Low rates and bond buying are meant to support borrowing, spending and investment to support economic activity. For many businesses and households, cheap credit is the lifeline to pay bills until the economy returns to normal.
As coronavirus cases resurged in recent weeks, many states responded with new business shutdowns and restrictions. Employment and retail sales fell in December, and the number of Americans filing new claims for unemployment benefits has been rising since November. Though retail and restaurant activity has been soft, manufacturing has been firmer.
“Following a sharp rebound in economic activity last summer, the pace of the recovery has moderated in recent months, with the weakness concentrated in the sectors of the economy most adversely affected by the resurgence of the virus and by greater social distancing,” Fed Chairman Jerome Powell said at a press conference after a two-day meeting with other Fed officials.

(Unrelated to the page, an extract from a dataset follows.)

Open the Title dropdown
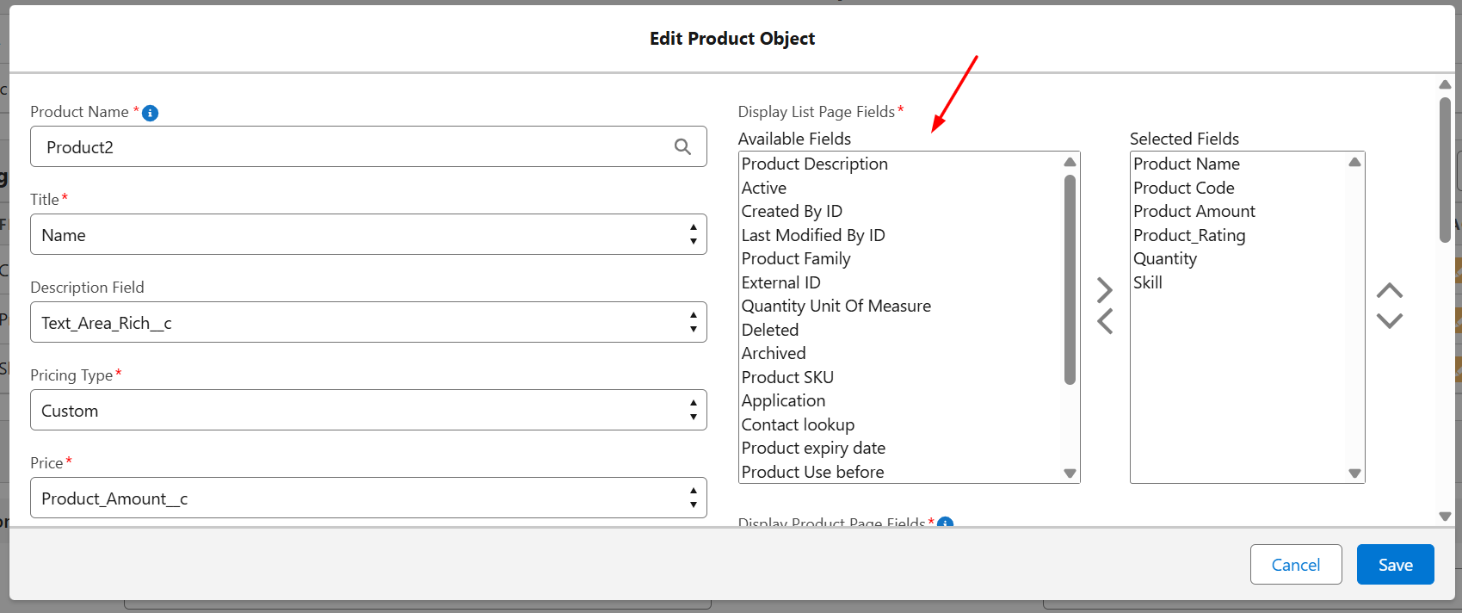 tap(368, 235)
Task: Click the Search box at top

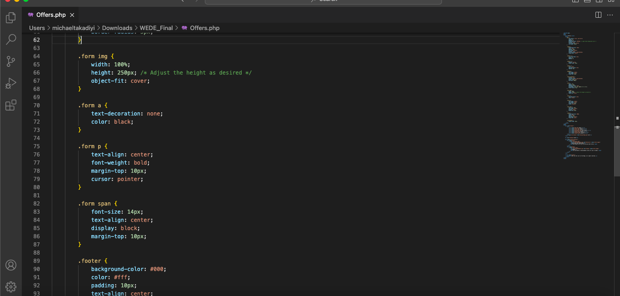Action: 322,2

The central bankers hope the setback is temporary and have signaled they have no intention of pulling back from their policies until the economy — and in particular the job market — recover. “There are people out there who have lost their jobs. It is essential that we get them back to work as quickly as possible,” Mr. Powell said.

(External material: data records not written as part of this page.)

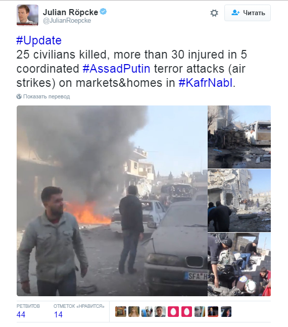Open Julian Röpcke's profile avatar
The height and width of the screenshot is (327, 288).
[28, 16]
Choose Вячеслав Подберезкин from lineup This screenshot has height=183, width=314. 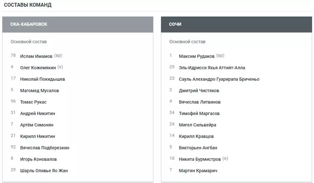point(45,148)
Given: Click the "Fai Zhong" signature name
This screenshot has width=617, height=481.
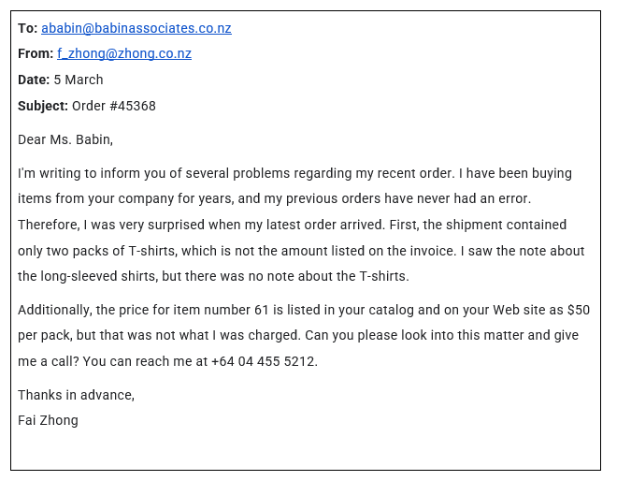Looking at the screenshot, I should click(x=48, y=420).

Fed officials think the economy will bounce back later this year, as vaccines are more widely distributed and begin to bring the deadly coronavirus pandemic under control. That, in their estimation, would allow restaurants, hotels, airlines and other businesses to begin moving back toward operating at full capacity.
For now, the slow rollout of the vaccine has left Fed officials cautious about the outlook for the next few months. “We think it’s going to be a struggle,” Mr. Powell said. “The pandemic still provides considerable downside risks to the economy.”
The federal government has pumped trillions of dollars into the economy to keep it afloat. In addition to the Fed’s efforts to keep interest rates low, Congress has approved several rounds of spending and direct payments to households and businesses, with more likely on the way.
Congress and the White House in December approved $900 billion in new spending measures to address the pandemic and its economic effects, including sending $600 checks to many Americans. The money could pad household savings and lead to additional consumer spending.
The Biden administration has proposed $1.9 trillion in additional measures, including sending $1,400 checks to many households, though its legislative fate is uncertain.
Mr. Powell signaled tacit support for additional spending measures from Congress, saying they would “help households and businesses weather the downturn as well as limit lasting damage to the economy that could otherwise impede the recovery.”
After a hectic 2020 putting in place its policies, Fed officials are now watching to see the effects of these measures and whether their economic projections prove correct.
The central bank estimates U.S. economic output will grow 4.2% in 2021 and the unemployment rate will drop to 5% by year’s end from 6.7% in December. The Fed sees the jobless rate falling further to 4.2% by the end of 2022.
There is a risk that all of the money that Washington is pouring into the economy could lead to excessive inflation or some speculative financial bubble.
The effects of the Fed’s policies are already being felt in some sectors that are especially sensitive to borrowing costs, such as housing. Home prices in large metro areas were up 9.5% from a year earlier in November, according to the S&P CoreLogic Case-Shiller National Home Price Index. U.S. home sales in 2020 rose to their highest level in 14 years.
The borrowing rate on a 30-year fixed rate mortgage is around 2.75%, down from 3.6% a year ago, according to Freddie Mac, a large government-backed mortgage company.
Stock prices are also running higher, as are prices for some commodities, like copper and natural gas.
Brian Bethune, a Tufts University economics lecturer, said stocks looked a bit overvalued now but weren’t yet greatly overpriced.
Mr. Powell also played down the risk of a dangerous asset bubble. The home-price rise, for example, was in part a one-time event associated with the pandemic, he said. “There was a lot of pent up demand,” he added. “The price increases are unlikely to be sustained.”
Fed officials do expect consumer price inflation — for goods, like cars and clothing, and services, like haircuts and hospital care — to pick up in the months ahead, though they don’t expect that will be lasting either.
Consumer price inflation has run almost a half percentage point below the Fed’s 2% objective on average since it established that goal in 2012.
Mr. Powell said the Fed wants to see inflation run a little above that goal for some time to ensure it isn’t stuck below that target in the long run.